• [WRITTEN PROBLEM]: Report how many lines in the entries below contain the string "click", with case counting, and give only that number.

• [INFORMATION SHOWN]:
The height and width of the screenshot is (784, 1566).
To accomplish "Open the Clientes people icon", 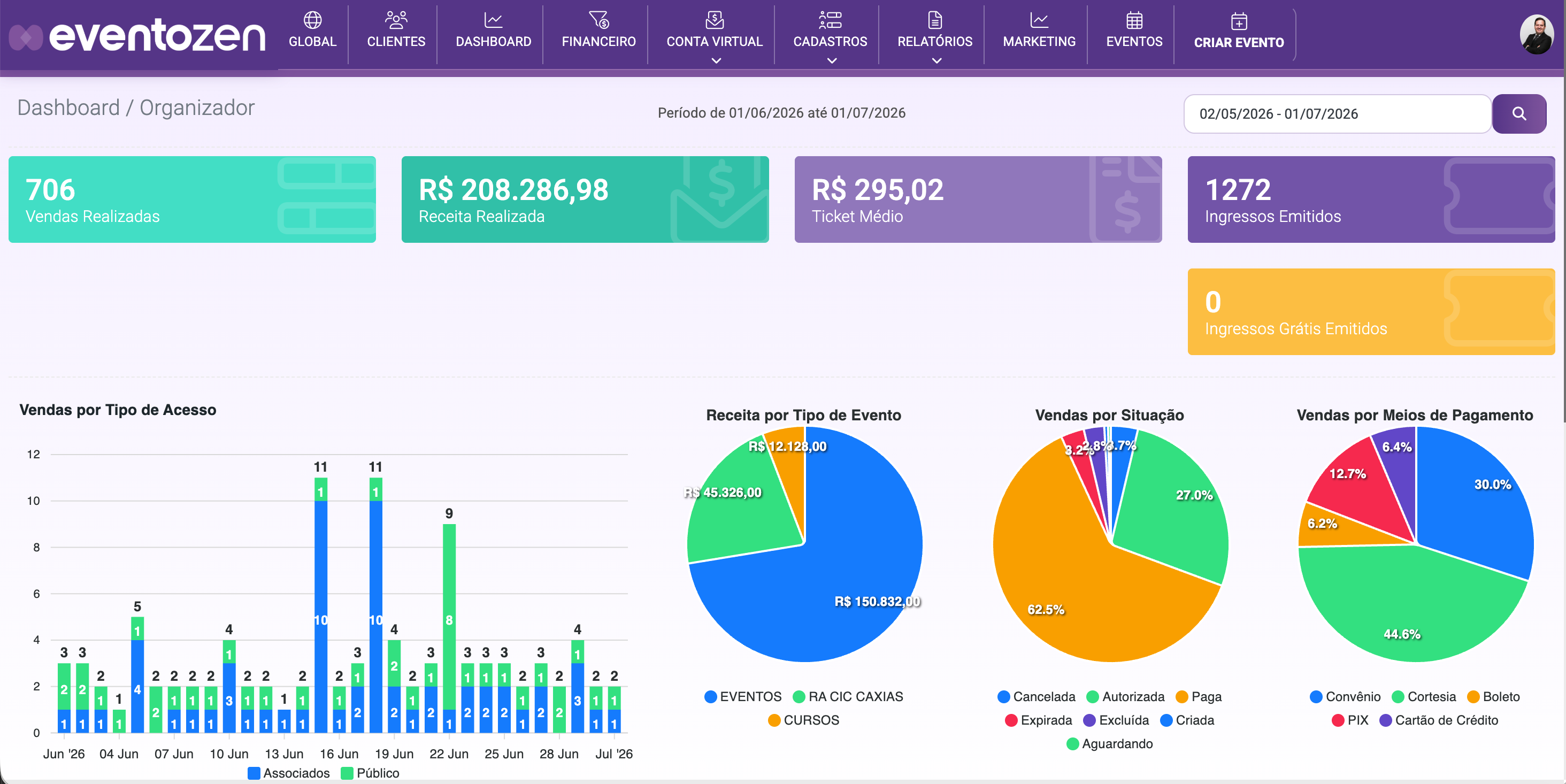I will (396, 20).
---
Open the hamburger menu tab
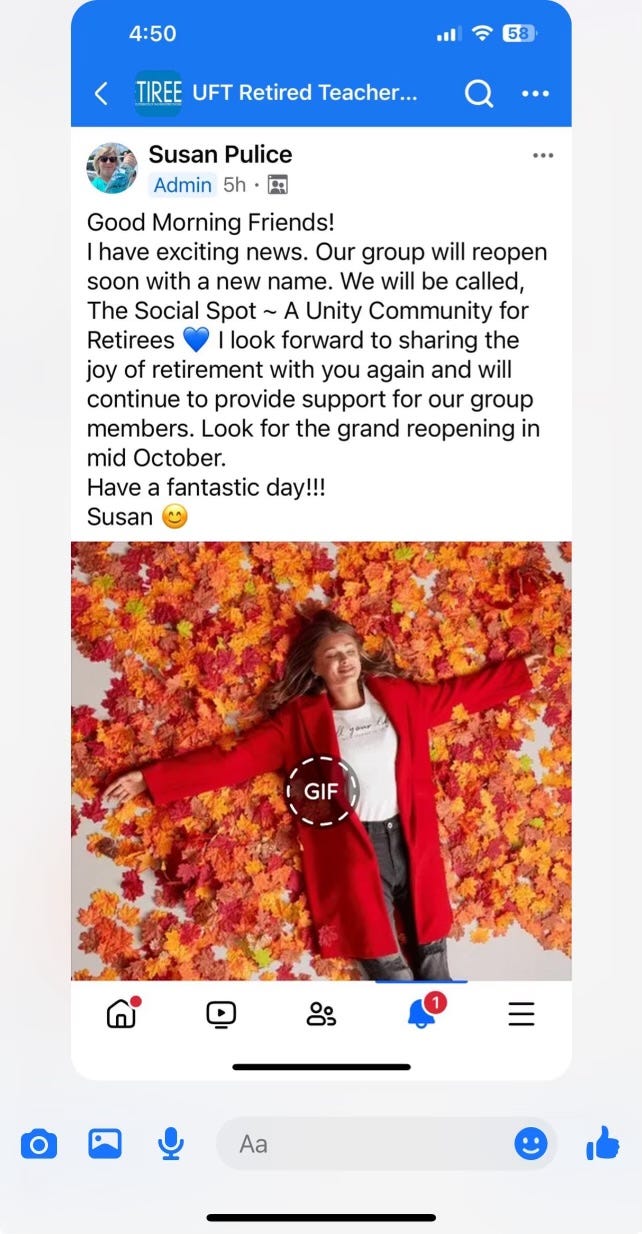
* * *
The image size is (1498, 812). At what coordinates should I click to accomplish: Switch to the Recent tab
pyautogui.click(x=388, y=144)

• [IN RESPONSE]: 2